What you should do:
Could you print the listing below from its first line through the line containing "Live Alaska Cameras (679, 585)", inclusive, reproducing each line verbatim?
:::::
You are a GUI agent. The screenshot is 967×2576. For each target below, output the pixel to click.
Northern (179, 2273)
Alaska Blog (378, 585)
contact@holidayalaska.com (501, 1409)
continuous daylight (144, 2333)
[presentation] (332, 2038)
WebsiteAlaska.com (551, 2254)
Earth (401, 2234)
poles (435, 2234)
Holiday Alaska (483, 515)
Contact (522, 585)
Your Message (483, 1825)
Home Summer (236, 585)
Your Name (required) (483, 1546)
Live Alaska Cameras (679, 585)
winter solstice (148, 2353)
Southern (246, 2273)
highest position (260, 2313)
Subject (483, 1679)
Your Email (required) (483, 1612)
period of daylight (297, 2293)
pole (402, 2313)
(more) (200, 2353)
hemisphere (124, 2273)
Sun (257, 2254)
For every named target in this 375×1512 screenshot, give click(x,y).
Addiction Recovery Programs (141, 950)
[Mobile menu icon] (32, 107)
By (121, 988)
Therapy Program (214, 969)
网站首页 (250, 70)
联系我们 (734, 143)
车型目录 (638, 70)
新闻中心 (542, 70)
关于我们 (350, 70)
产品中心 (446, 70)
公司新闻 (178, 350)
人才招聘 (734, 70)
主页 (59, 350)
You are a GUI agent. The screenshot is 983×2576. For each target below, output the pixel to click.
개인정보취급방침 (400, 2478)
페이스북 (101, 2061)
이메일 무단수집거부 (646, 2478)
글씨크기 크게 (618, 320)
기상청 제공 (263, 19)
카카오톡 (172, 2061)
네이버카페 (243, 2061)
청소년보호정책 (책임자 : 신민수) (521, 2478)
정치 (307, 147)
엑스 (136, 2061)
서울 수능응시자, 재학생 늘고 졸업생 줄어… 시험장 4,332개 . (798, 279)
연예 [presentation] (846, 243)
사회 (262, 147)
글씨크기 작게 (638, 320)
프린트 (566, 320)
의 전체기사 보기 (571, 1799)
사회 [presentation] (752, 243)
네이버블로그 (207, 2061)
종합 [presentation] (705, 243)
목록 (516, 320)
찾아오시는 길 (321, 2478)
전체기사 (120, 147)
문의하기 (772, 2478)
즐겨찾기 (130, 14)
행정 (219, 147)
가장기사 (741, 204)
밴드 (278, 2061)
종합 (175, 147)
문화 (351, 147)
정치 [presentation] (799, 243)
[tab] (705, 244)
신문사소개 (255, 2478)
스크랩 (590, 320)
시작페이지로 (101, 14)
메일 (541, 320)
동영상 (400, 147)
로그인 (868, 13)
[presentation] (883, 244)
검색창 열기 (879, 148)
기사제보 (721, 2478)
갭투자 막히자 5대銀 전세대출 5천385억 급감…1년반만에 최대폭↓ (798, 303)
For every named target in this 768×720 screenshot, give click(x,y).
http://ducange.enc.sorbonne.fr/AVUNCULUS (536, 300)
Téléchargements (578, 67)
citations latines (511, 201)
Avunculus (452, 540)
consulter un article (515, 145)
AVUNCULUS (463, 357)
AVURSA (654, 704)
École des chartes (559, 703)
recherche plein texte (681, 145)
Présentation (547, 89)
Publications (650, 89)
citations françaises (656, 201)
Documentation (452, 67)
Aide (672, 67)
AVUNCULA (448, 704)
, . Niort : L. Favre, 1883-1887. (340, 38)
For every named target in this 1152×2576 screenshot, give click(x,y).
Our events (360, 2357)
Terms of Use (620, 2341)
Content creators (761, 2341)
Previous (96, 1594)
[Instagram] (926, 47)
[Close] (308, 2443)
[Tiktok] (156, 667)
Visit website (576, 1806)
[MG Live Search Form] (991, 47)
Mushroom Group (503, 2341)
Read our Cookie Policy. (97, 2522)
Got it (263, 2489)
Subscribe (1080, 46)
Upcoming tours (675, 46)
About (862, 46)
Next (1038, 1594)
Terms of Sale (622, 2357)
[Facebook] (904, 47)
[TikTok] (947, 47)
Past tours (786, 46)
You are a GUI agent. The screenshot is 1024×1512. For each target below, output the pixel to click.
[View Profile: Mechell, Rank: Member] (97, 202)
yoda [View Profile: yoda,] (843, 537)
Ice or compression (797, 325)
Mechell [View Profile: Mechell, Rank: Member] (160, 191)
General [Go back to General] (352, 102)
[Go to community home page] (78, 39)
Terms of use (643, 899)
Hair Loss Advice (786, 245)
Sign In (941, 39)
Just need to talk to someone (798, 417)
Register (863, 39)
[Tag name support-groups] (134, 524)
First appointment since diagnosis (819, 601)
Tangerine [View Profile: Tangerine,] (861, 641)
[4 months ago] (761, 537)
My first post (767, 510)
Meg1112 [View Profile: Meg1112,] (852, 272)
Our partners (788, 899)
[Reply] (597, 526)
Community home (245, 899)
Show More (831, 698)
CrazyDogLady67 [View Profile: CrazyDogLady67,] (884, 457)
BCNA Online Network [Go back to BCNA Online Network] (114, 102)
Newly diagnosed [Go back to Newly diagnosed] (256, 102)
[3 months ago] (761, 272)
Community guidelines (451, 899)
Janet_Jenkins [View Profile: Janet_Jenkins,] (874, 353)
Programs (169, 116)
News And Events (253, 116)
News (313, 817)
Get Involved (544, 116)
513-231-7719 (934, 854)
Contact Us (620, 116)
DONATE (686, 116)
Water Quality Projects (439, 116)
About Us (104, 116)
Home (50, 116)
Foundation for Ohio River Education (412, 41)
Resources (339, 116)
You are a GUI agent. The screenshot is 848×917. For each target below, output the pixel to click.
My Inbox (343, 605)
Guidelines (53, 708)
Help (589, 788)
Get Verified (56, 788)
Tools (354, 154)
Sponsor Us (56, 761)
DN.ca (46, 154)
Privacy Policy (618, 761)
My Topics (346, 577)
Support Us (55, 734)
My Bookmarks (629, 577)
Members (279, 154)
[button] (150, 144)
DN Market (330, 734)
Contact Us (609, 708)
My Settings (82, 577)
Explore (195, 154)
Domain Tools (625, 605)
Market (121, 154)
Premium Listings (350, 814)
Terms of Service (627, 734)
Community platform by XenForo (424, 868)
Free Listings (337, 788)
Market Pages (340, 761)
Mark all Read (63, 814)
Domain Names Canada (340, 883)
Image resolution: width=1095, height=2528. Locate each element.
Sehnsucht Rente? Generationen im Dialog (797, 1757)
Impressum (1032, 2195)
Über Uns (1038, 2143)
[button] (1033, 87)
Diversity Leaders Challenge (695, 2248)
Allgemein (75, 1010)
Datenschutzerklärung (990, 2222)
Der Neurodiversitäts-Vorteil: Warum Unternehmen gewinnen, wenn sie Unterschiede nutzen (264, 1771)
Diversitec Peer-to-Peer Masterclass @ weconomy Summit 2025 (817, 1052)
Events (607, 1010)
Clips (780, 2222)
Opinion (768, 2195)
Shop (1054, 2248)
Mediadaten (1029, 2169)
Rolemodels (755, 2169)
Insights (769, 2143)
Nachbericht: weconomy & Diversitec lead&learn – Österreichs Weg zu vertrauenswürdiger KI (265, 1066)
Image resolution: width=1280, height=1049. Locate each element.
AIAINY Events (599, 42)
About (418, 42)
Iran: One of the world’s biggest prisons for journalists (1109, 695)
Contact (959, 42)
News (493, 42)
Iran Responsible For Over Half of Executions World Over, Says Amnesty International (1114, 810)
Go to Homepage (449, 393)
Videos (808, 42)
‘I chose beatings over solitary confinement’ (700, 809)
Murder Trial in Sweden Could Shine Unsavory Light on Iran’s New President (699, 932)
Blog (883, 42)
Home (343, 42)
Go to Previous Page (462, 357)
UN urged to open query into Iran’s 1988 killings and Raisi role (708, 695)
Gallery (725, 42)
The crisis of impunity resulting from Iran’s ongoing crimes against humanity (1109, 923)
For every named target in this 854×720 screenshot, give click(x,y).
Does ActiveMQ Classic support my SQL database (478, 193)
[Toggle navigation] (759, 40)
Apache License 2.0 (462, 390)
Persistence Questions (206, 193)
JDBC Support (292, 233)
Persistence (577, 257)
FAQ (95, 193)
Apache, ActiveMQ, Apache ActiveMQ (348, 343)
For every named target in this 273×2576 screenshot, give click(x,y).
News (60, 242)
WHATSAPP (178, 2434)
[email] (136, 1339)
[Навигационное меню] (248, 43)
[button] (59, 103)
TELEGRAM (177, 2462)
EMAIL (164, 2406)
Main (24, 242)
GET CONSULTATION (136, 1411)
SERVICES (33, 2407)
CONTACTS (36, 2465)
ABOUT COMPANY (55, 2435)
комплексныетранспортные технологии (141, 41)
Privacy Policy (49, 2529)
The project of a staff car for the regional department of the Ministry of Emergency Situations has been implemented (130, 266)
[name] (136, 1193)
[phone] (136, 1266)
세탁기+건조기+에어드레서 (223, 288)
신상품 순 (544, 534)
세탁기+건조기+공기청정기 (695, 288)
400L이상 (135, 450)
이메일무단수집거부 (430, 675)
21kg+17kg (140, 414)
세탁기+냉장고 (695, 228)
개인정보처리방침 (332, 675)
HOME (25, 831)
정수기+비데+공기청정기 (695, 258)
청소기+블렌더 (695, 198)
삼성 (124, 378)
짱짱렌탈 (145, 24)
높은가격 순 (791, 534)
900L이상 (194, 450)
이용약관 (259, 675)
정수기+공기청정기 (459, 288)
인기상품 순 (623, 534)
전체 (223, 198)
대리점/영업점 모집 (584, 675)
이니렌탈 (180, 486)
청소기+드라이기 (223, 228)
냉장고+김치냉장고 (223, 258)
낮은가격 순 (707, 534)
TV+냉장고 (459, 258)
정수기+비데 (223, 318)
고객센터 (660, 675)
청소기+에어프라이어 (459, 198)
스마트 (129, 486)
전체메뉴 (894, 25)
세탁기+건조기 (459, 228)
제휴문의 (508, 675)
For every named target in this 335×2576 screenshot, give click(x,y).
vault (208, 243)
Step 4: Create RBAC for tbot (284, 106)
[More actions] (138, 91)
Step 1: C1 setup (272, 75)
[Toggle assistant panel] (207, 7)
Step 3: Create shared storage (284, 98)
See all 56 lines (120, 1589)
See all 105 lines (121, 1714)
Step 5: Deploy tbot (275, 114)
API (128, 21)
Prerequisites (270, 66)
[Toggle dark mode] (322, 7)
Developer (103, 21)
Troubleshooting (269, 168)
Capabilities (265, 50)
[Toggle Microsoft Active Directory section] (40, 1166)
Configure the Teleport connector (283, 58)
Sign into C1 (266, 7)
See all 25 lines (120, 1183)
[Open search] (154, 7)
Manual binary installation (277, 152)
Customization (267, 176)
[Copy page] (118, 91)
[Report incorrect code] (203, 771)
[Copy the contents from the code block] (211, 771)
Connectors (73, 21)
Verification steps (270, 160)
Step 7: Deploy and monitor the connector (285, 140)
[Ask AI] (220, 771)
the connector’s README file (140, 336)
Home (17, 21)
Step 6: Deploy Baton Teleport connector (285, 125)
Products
:::::
Task answer:
You are a GUI agent. The screenshot is 967×2576. For each target below, output the pixel to click.
Northern (179, 2273)
Alaska Blog (378, 585)
contact@holidayalaska.com (501, 1409)
continuous daylight (144, 2333)
[presentation] (332, 2038)
WebsiteAlaska.com (551, 2254)
Earth (401, 2234)
poles (435, 2234)
Holiday Alaska (483, 515)
Contact (522, 585)
Your Message (483, 1825)
Home Summer (236, 585)
Your Name (required) (483, 1546)
Live Alaska Cameras (679, 585)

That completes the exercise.